Cane grower Leon Franchina

Cane grower reduces pumping costs

Burdekin cane grower Leon Franchina’s efforts to improve the efficiency of irrigation water use are paying off.

Mr Franchina has modified his irrigation practices and technology used on his farm resulting in less water and electricity costs, and reduced irrigation run off.

GDots, a scheduling tool, were installed in representative blocks to monitor soil moisture across the farm so irrigation timing could be matched to crop water use and soil type.

Mr Franchina also addressed soil troublespots on the property by laser leveling and adding ash and mill mud to improve sandy areas in the paddock. 

This increased soil water holding capacity has helped to combat deep drainage and improve irrigation efficiency.

As a result Mr Franchina is applying small irrigation volumes more frequently rather than large volumes less often. He is delighted with the results.

“I have significantly reduced water use, from up to four megalitres per hectare to less than one megalitre,” Mr Franchina said.

“I’m also irrigating more efficiently, saving two to three days out of an 11-day irrigation cycle.

“This is definitely a more scientific approach to delivering what the crop needs in the way of water. I’m only putting on what the plants need a day.

“It’s highlighted that you can’t manage what you can’t measure. Receiving real time information from the GDots means we can make informed decisions around irrigation scheduling, which is also improving business efficiency,” he said.

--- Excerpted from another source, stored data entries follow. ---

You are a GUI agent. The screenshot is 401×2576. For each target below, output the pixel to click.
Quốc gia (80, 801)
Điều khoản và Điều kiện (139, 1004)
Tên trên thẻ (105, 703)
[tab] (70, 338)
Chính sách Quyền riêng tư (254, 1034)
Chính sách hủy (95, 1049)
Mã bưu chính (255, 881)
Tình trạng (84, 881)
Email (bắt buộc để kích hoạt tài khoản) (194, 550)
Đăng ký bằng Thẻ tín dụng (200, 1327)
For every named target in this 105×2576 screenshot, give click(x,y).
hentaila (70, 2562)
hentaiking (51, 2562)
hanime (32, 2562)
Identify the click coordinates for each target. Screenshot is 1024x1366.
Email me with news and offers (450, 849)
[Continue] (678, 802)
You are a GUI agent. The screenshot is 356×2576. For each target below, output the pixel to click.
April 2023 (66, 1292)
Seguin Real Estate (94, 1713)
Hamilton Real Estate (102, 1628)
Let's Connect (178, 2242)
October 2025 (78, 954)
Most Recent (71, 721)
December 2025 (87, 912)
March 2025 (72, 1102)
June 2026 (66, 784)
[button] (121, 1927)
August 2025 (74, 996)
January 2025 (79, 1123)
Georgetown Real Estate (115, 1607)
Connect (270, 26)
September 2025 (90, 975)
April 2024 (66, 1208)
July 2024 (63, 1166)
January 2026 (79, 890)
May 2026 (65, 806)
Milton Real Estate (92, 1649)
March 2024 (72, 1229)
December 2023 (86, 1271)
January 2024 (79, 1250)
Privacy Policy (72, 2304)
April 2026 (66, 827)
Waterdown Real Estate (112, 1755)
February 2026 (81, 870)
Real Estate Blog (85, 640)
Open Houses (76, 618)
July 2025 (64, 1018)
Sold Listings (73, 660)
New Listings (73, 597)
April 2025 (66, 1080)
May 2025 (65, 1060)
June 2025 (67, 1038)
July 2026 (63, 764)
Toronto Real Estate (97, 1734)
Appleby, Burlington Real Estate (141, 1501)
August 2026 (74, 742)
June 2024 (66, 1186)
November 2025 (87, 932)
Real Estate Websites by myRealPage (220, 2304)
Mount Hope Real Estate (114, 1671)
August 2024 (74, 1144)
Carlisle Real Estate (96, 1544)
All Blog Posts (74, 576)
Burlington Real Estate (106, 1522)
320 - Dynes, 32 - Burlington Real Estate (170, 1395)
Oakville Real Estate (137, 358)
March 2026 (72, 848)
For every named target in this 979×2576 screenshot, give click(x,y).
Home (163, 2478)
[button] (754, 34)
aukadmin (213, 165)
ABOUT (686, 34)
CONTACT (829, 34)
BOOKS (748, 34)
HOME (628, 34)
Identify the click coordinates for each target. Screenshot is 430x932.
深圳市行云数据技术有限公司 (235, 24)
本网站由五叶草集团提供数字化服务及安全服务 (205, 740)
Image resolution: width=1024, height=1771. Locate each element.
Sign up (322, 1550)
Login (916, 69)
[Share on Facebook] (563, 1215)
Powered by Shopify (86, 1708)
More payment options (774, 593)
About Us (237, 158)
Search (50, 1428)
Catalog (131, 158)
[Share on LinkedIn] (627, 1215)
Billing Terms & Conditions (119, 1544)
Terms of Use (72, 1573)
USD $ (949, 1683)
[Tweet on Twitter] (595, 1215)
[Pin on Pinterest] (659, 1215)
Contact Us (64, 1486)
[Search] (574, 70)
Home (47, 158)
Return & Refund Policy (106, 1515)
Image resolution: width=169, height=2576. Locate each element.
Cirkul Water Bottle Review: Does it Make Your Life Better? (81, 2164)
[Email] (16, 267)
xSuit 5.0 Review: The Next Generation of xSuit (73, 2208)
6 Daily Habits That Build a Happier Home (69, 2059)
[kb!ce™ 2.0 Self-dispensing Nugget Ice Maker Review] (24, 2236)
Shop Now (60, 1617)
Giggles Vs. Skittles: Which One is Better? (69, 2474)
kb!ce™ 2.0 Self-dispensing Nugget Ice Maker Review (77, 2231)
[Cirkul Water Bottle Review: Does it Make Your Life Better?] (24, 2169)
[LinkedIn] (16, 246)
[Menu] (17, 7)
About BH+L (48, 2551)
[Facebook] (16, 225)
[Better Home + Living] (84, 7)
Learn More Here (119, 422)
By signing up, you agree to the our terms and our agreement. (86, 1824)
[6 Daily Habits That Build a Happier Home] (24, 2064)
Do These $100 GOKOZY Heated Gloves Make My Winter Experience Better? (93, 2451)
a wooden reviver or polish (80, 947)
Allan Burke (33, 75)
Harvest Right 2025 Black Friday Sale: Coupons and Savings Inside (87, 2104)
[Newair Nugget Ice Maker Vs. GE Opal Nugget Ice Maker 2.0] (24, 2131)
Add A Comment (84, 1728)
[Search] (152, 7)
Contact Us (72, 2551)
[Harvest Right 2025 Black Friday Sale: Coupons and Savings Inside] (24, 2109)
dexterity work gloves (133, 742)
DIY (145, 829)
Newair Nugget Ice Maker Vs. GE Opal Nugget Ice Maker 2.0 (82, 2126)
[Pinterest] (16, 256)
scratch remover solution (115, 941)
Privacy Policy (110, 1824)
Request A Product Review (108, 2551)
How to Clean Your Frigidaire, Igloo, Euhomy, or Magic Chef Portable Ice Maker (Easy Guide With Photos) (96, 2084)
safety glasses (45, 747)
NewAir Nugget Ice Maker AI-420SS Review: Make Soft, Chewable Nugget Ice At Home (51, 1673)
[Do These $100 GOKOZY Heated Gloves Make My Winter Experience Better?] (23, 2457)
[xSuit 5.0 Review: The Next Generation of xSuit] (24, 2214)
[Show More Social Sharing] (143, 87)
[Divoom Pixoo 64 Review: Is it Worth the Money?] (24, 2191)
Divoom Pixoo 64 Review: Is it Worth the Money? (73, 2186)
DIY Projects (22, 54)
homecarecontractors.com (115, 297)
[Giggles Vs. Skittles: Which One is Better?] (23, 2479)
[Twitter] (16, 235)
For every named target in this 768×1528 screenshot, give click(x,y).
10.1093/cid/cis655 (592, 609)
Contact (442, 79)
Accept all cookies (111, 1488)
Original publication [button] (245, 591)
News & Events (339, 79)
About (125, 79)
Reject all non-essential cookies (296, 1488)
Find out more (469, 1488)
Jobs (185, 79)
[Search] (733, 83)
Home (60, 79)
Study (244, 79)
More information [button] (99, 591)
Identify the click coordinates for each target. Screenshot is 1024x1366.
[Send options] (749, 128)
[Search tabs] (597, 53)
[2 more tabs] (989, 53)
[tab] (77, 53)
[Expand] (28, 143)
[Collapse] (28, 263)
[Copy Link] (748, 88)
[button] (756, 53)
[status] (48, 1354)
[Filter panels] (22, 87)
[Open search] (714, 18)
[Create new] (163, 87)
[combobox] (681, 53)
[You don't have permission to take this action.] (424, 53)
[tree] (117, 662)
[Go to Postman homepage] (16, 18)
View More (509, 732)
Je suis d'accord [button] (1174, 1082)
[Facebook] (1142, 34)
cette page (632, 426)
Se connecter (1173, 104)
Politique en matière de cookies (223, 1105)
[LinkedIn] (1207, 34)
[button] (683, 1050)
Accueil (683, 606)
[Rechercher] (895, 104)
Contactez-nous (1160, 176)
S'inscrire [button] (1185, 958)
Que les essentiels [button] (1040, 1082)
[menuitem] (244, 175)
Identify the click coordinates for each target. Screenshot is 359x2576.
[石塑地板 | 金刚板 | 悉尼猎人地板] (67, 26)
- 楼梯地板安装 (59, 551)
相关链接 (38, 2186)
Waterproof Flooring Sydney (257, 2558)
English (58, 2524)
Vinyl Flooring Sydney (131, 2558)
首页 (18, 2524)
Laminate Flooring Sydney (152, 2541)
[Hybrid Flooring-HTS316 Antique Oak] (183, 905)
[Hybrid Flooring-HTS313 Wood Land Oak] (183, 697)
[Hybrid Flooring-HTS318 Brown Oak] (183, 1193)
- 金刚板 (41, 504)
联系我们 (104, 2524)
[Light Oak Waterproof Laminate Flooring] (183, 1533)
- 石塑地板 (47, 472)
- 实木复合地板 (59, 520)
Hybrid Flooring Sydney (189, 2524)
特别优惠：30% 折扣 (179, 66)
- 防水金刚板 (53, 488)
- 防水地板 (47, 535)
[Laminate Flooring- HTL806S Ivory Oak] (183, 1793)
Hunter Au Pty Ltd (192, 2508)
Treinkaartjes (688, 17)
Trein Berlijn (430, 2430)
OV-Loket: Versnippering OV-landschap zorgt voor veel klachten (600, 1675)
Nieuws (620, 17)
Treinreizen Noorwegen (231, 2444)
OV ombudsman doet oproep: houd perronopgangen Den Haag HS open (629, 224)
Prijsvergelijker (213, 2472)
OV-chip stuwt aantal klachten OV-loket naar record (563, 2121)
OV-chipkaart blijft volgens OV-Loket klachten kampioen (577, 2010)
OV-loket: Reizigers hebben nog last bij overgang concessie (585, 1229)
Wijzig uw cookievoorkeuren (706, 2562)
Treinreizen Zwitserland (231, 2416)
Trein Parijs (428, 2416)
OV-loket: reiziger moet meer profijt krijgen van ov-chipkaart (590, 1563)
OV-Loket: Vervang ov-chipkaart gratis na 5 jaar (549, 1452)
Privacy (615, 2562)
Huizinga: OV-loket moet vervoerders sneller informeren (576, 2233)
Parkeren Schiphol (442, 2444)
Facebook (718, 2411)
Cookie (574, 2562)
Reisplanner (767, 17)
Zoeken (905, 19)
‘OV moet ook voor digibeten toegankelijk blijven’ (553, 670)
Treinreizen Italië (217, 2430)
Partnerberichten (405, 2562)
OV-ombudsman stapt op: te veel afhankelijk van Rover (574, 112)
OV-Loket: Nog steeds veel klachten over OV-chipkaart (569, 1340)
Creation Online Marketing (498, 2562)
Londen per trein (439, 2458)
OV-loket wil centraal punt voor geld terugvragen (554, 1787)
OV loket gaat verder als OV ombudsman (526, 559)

Mr Franchina said the assistance received through The Reef Alliance Program Phase II had made it possible for him to fast track his irrigation improvements by at least five years.

The program has supported Mr Franchina to develop an irrigation improvement plan, as well as tailored extension and agronomic support.

“Through this project I’ve been able to reduce water usage by 140 megalitres per year and cut my pumping costs by a third,” Mr Franchina said.

NQ Dry Tropics Sugarcane project officer Michael Hobbs said the project was helping Mr Franchina to achieve real outcomes on the ground and assisting to implement changes to farming practices faster than growers otherwise would have been able. 

“Mr Franchina has been able to improve irrigation efficiency and save water without sacrificing yield,” Mr Hobbs said.

“He has been able to improve irrigation application efficiency by incorporating crop growth measurements and water use data into the irrigation schedule, and adjusting irrigation volumes to suit the amount of water used by the crop since the last irrigation,” he said.

The Reef Alliance Program is funded by the partnership between the Australian Government’s Reef Trust and the Great Barrier Reef Foundation.